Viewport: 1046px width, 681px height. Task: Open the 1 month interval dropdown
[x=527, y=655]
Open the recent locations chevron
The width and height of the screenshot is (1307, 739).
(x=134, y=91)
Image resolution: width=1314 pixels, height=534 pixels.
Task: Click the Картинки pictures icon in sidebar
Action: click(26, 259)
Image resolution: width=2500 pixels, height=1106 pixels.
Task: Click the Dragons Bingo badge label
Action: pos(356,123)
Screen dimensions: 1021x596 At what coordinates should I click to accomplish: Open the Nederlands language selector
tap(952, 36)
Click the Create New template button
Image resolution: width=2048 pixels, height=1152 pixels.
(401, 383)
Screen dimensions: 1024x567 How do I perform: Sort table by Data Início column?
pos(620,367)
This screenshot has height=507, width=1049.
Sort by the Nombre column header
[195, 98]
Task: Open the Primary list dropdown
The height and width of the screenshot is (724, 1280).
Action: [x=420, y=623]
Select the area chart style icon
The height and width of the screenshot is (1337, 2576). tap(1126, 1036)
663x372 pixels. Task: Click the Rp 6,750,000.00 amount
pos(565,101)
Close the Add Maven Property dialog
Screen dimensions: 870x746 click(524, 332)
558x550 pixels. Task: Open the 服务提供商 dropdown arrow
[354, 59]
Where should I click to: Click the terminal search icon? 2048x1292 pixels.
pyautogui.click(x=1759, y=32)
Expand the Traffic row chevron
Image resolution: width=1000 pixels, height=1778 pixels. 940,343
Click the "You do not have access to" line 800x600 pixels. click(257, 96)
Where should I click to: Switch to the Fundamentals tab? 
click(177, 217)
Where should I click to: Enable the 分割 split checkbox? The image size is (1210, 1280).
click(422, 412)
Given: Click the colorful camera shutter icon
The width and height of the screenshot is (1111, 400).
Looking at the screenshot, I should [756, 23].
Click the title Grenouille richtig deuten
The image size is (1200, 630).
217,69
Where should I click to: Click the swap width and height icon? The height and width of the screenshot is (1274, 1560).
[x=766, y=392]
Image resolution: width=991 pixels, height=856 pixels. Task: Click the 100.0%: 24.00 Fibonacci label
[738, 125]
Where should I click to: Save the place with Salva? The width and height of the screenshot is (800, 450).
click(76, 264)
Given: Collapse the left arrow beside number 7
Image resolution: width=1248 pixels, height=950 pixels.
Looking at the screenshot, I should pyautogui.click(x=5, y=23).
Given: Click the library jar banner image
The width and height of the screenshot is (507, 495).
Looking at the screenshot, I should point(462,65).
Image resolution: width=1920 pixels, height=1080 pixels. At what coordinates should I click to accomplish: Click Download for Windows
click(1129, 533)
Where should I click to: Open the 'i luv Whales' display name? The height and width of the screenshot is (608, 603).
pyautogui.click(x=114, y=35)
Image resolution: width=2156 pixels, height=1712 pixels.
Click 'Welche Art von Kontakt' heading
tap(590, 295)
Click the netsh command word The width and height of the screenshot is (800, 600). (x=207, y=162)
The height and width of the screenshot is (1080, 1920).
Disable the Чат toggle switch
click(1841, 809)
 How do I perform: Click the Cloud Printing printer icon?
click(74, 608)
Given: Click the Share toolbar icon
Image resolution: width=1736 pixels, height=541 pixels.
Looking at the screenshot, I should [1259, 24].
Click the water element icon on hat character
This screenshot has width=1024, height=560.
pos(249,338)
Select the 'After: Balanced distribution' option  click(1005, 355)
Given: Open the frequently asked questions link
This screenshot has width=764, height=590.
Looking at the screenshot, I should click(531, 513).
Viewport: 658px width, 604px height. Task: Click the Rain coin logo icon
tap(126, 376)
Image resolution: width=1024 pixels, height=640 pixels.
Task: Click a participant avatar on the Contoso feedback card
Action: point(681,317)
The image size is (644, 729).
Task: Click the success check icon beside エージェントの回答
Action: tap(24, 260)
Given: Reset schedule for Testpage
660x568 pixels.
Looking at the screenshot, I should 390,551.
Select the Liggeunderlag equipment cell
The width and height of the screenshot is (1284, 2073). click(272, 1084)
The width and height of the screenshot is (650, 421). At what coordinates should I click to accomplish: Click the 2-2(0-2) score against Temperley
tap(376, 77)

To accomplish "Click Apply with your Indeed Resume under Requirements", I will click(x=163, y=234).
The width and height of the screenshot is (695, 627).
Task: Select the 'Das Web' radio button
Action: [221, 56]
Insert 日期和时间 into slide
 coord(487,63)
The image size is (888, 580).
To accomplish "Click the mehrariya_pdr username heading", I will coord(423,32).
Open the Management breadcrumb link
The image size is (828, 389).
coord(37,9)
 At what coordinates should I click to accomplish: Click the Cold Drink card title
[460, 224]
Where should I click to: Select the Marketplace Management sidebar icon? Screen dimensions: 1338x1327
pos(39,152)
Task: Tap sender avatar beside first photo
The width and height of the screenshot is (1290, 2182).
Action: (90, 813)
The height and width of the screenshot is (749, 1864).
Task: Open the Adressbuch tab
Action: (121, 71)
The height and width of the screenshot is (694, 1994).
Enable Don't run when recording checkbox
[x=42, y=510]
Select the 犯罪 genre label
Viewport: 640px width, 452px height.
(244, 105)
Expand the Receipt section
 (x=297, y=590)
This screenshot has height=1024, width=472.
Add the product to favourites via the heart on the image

**Work to be completed**
Copy out all of the data above verbatim.

**Completed exercise**
Viewport: 1046px width, 681px height. Task: Open the 1 month interval dropdown
[x=527, y=655]
Open the recent locations chevron
The width and height of the screenshot is (1307, 739).
(x=134, y=91)
Image resolution: width=1314 pixels, height=534 pixels.
Task: Click the Картинки pictures icon in sidebar
Action: click(26, 259)
Image resolution: width=2500 pixels, height=1106 pixels.
Task: Click the Dragons Bingo badge label
Action: pos(356,123)
Screen dimensions: 1021x596 At what coordinates should I click to accomplish: Open the Nederlands language selector
tap(952, 36)
Click the Create New template button
Image resolution: width=2048 pixels, height=1152 pixels.
(401, 383)
Screen dimensions: 1024x567 How do I perform: Sort table by Data Início column?
pos(620,367)
This screenshot has height=507, width=1049.
Sort by the Nombre column header
[195, 98]
Task: Open the Primary list dropdown
The height and width of the screenshot is (724, 1280).
Action: [x=420, y=623]
Select the area chart style icon
The height and width of the screenshot is (1337, 2576). tap(1126, 1036)
663x372 pixels. Task: Click the Rp 6,750,000.00 amount
pos(565,101)
Close the Add Maven Property dialog
Screen dimensions: 870x746 click(524, 332)
558x550 pixels. Task: Open the 服务提供商 dropdown arrow
[354, 59]
Where should I click to: Click the terminal search icon? 2048x1292 pixels.
pyautogui.click(x=1759, y=32)
Expand the Traffic row chevron
Image resolution: width=1000 pixels, height=1778 pixels. 940,343
Click the "You do not have access to" line 800x600 pixels. click(257, 96)
Where should I click to: Switch to the Fundamentals tab? 
click(177, 217)
Where should I click to: Enable the 分割 split checkbox? The image size is (1210, 1280).
click(422, 412)
Given: Click the colorful camera shutter icon
The width and height of the screenshot is (1111, 400).
Looking at the screenshot, I should [756, 23].
Click the title Grenouille richtig deuten
The image size is (1200, 630).
217,69
Where should I click to: Click the swap width and height icon? The height and width of the screenshot is (1274, 1560).
[x=766, y=392]
Image resolution: width=991 pixels, height=856 pixels. Task: Click the 100.0%: 24.00 Fibonacci label
[738, 125]
Where should I click to: Save the place with Salva? The width and height of the screenshot is (800, 450).
click(76, 264)
Given: Collapse the left arrow beside number 7
Image resolution: width=1248 pixels, height=950 pixels.
Looking at the screenshot, I should pyautogui.click(x=5, y=23).
Given: Click the library jar banner image
The width and height of the screenshot is (507, 495).
Looking at the screenshot, I should point(462,65).
Image resolution: width=1920 pixels, height=1080 pixels. At what coordinates should I click to accomplish: Click Download for Windows
click(1129, 533)
Where should I click to: Open the 'i luv Whales' display name? The height and width of the screenshot is (608, 603).
pyautogui.click(x=114, y=35)
Image resolution: width=2156 pixels, height=1712 pixels.
Click 'Welche Art von Kontakt' heading
tap(590, 295)
Click the netsh command word The width and height of the screenshot is (800, 600). (x=207, y=162)
The height and width of the screenshot is (1080, 1920).
Disable the Чат toggle switch
click(1841, 809)
 How do I perform: Click the Cloud Printing printer icon?
click(74, 608)
Given: Click the Share toolbar icon
Image resolution: width=1736 pixels, height=541 pixels.
Looking at the screenshot, I should [1259, 24].
Click the water element icon on hat character
This screenshot has width=1024, height=560.
pos(249,338)
Select the 'After: Balanced distribution' option  click(1005, 355)
Given: Open the frequently asked questions link
This screenshot has width=764, height=590.
Looking at the screenshot, I should click(531, 513).
Viewport: 658px width, 604px height. Task: Click the Rain coin logo icon
tap(126, 376)
Image resolution: width=1024 pixels, height=640 pixels.
Task: Click a participant avatar on the Contoso feedback card
Action: point(681,317)
The image size is (644, 729).
Task: Click the success check icon beside エージェントの回答
Action: tap(24, 260)
Given: Reset schedule for Testpage
660x568 pixels.
Looking at the screenshot, I should 390,551.
Select the Liggeunderlag equipment cell
The width and height of the screenshot is (1284, 2073). click(272, 1084)
The width and height of the screenshot is (650, 421). At what coordinates should I click to accomplish: Click the 2-2(0-2) score against Temperley
tap(376, 77)

To accomplish "Click Apply with your Indeed Resume under Requirements", I will click(x=163, y=234).
The width and height of the screenshot is (695, 627).
Task: Select the 'Das Web' radio button
Action: [221, 56]
Insert 日期和时间 into slide
 coord(487,63)
The image size is (888, 580).
To accomplish "Click the mehrariya_pdr username heading", I will coord(423,32).
Open the Management breadcrumb link
The image size is (828, 389).
coord(37,9)
 At what coordinates should I click to accomplish: Click the Cold Drink card title
[460, 224]
Where should I click to: Select the Marketplace Management sidebar icon? Screen dimensions: 1338x1327
pos(39,152)
Task: Tap sender avatar beside first photo
The width and height of the screenshot is (1290, 2182).
Action: (90, 813)
The height and width of the screenshot is (749, 1864).
Task: Open the Adressbuch tab
Action: (121, 71)
The height and width of the screenshot is (694, 1994).
Enable Don't run when recording checkbox
[x=42, y=510]
Select the 犯罪 genre label
Viewport: 640px width, 452px height.
(244, 105)
Expand the Receipt section
 (x=297, y=590)
This screenshot has height=1024, width=472.
Add the product to favourites via the heart on the image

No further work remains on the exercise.